Monday, July 13, 2009

Catholic Clergy Braced for Fallout From Abuse Report

07/12/09
Original article
By MAEVE SHEEHAN

CATHOLIC clergy are preparing for an onslaught of criticism in the long-awaited report on the hierarchy's handling of paedophile priests, due to be given to the government this week.

The report will scrutinise how some of the country's most senior prelates handled child abuse allegations. It may be some time before it is published as the Minister for Justice, Dermot Ahern, is expected to refer the 1,000-page document to the attorney general for legal advice because criminal proceedings are in train against three priests.

The contents have already been described as 'shocking' by the Archbishop of Dublin, Dr Diarmuid Martin, who has warned priests and parishioners to expect the worst.

Clergy are preparing for the fall-out by ensuring that child protection officers are working in every parish, while circulating special prayers throughout the diocese.

Fr Joseph Mullen, chairman of the Council of Priests, which advises the archbishop, said parishes are working to ensure the responses are in place to deal with the hurt, vulnerability and anger that may follow.

"What we know and what we have communicated to priests is that heinous crimes have been committed against children by priests in the archdiocese. We must seek to uncover and know the truth," he said. Senior clergy have repeatedly been accused of failing to report paedophile priests to the Garda, moving them from parish to parish, and often encouraging victims and their parents to keep matters quiet.

The Government set up a state inquiry, led by Judge Yvonne Murphy, as a result of the lack of confidence in the hierarchy's handling of complaints against priests.

Archbishop Martin has already disclosed from diocesan records that about 400 children were abused by 152 priests since 1940.

The inquiry examined a representative sample of 46 priests reported for sexual abuse to the Catholic authorities over 24 years up to 2004.

Most attention will focus on Cardinal Desmond Connell, who was archbishop of Dublin from 1988 to 2004, along with his predecessors, Dr Dermot Ryan, and Dr Kevin McNamara.The former chancellor of the archdiocese, Monsignor Alex Stenson, was also a key figure in the diocese. He dealt with the vast majority of complaints that came to the diocese.

It is understood that his notes and records of interviews with suspected abusers and their victims made up a large part of the 65,000 diocesan documents that Archbishop Martin released to the commission of inquiry last year.

Cardinal Connell contested the release of some of the documents in a High Court action which he later withdrew.

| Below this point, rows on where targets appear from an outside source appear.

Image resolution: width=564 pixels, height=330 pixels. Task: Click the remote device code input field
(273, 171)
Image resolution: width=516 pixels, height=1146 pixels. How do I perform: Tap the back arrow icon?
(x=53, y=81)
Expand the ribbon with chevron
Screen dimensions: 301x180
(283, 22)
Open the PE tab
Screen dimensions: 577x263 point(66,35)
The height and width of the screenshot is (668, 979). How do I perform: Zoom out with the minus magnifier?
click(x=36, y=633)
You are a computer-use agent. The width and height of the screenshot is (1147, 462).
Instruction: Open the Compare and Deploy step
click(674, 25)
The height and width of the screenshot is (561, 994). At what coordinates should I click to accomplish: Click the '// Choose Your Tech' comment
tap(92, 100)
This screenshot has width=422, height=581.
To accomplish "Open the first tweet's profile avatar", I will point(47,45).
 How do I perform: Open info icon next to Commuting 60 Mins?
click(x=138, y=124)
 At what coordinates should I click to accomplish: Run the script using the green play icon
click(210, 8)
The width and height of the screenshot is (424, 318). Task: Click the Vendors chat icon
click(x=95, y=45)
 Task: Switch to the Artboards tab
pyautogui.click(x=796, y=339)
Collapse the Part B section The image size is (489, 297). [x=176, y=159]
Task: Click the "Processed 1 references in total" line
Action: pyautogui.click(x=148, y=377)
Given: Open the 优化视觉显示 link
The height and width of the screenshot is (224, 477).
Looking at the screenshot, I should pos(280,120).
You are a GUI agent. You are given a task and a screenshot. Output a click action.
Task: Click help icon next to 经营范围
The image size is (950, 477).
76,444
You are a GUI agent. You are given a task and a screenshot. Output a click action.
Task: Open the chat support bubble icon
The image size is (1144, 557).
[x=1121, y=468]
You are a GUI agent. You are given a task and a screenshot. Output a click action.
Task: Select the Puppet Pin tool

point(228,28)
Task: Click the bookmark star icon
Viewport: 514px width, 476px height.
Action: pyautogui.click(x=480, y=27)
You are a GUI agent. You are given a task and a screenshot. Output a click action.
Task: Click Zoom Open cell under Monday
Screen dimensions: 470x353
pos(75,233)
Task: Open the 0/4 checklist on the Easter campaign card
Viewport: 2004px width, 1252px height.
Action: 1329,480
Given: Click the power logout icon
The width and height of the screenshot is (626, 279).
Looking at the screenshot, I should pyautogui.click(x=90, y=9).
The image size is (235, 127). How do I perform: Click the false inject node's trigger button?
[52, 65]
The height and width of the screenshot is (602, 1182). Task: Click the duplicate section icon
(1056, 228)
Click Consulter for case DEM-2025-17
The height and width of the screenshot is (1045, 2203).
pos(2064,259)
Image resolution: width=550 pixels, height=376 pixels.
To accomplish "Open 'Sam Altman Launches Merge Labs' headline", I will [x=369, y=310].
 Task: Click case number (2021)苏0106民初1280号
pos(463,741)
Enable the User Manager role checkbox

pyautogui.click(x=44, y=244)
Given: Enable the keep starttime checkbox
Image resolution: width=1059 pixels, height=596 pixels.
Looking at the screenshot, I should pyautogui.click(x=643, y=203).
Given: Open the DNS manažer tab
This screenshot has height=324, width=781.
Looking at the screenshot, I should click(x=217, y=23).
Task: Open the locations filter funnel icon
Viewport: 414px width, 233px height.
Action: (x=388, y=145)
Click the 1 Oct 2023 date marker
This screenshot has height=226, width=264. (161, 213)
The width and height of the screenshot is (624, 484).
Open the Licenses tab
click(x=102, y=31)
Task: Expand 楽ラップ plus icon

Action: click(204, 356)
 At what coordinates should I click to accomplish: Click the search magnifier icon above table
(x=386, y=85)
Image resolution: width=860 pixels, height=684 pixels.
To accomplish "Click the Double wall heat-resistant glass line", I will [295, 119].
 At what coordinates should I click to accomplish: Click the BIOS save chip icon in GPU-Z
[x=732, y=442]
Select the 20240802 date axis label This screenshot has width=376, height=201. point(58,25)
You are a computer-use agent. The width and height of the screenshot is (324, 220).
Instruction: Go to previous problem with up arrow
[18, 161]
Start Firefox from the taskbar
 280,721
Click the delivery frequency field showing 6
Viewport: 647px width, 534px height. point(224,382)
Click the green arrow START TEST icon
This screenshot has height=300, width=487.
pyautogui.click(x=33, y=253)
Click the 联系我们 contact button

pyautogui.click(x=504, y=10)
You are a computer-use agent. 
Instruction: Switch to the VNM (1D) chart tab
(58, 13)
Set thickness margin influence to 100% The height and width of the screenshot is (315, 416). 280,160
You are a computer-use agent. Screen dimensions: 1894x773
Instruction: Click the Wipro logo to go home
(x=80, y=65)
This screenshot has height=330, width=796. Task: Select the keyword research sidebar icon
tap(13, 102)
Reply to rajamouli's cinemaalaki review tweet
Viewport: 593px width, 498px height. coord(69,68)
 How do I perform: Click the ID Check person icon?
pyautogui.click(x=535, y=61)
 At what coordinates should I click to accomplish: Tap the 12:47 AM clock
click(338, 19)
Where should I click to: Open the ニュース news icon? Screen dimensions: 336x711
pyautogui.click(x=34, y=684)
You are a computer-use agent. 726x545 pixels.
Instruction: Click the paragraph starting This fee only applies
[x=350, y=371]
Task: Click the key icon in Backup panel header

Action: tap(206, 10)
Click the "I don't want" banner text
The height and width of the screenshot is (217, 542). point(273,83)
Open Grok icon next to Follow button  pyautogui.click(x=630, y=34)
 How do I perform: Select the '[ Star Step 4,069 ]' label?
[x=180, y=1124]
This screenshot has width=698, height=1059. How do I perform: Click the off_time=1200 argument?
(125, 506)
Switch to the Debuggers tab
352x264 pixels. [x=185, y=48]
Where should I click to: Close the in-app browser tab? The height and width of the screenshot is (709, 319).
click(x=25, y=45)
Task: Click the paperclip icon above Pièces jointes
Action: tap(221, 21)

Cardinal Connell has been publicly accused in the past of failing to report suspect priests to gardai after allegations against them were made.

In 1996, Cardinal Connell refused to confirm to gardai a priest's admission to a dioscesan official that he had abused a Dublin woman, Marie Collins. The official was Monsignor Stenson.

Archbishop Kevin McNamara insured the archdiocese to protect its finances from claims from people who had been abused by priests.

But he did not reveal the scale of clerical sex abuse to the authorities.

Support groups believe that victims of clerical abuse in the Dublin archdiocese were slow to come forward to the Commission.

Maeve Lewis, director of One in Four, has asked for publication to be delayed so that more resources are put in place to deal with the expected upsurge in calls.